The treasonous ACTU has backed Paul Keating’s call to lift Australia’s superannuation guarantee (i.e. compulsory superannuation contributions) from 9.5% to 12%, claiming it would ensure workers retire with dignity:

…the average superannuation balance today for men is $112,000 and women $68,000 and only 20 per cent of current retirees are fully funded…

It is those inadequate levels of retirement savings that led to the Rudd-Gillard Government promising to raise the compulsory superannuation guarantee from 9 per cent to 12. That was due to take effect in July next year until the Abbott Government put the brakes on, so we won’t see super at 12 per cent until 2025. Too late for many.

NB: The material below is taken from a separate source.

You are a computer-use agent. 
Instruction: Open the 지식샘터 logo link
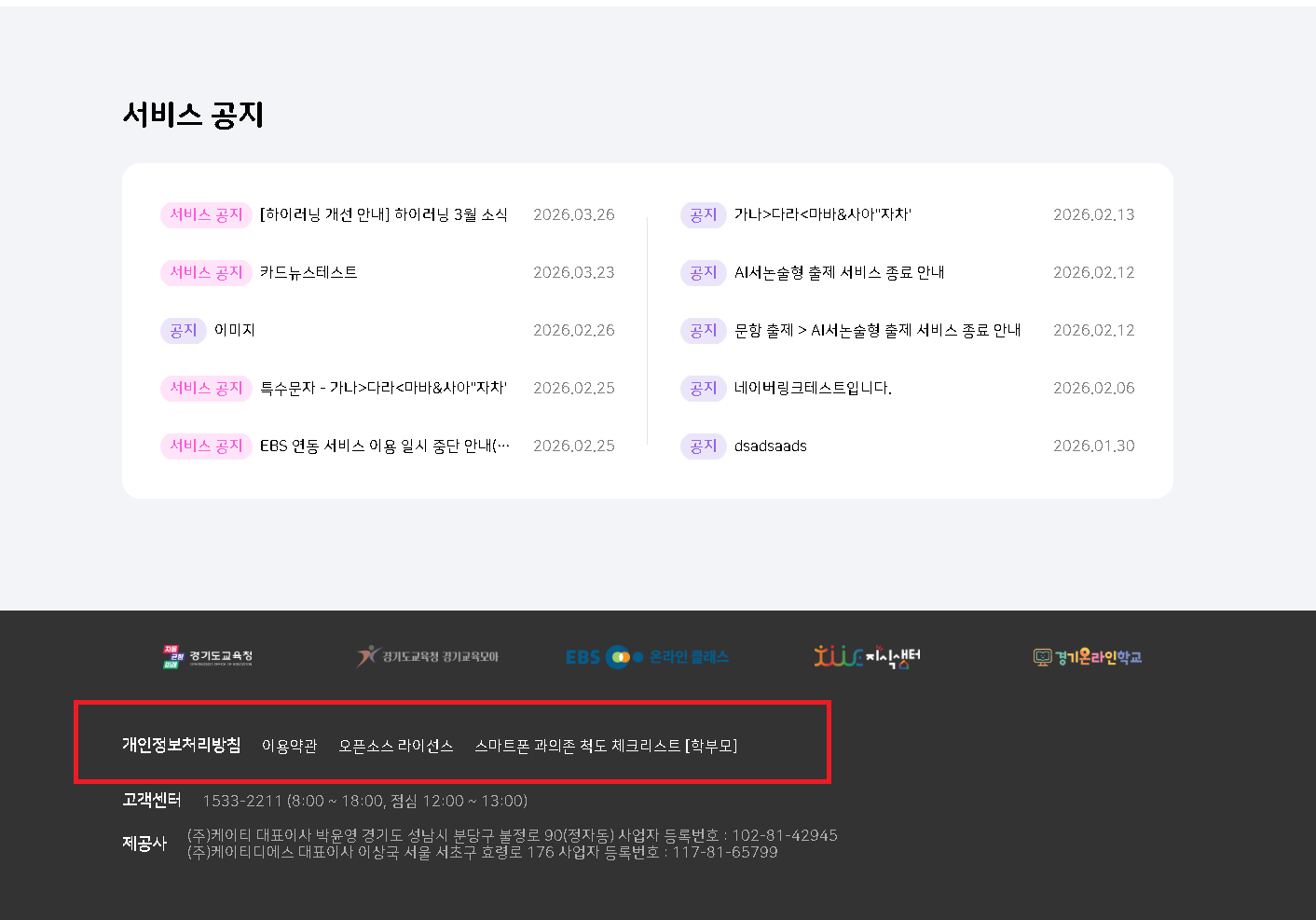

The increase to 12 per cent is far from radical policy — when super was first introduced under Paul Keating, it was intended to increase to 15 per cent over time.

That plan was skittled under the Howard Government, which left it at 9 per cent.

Seeing a pattern here? Every time we’re on the verge of increasing super to a level that would provide Australians the dignity in retirement they deserve, it has been delayed and de-prioritised…

It’s time for Australia to be more ambitious.

Our retirement system is the envy of much of the world, but it is far from perfect and it was designed to increase to 12 per cent or more some decades ago.

We must fulfil the original promise of superannuation and ensure it is truly universal and provides for an adequate retirement.

Does the ACTU not realise that compulsory superannuation is paid for by workers (not employers) via lower take-home pay (less disposable income), with harmful implications for people on lower income earners?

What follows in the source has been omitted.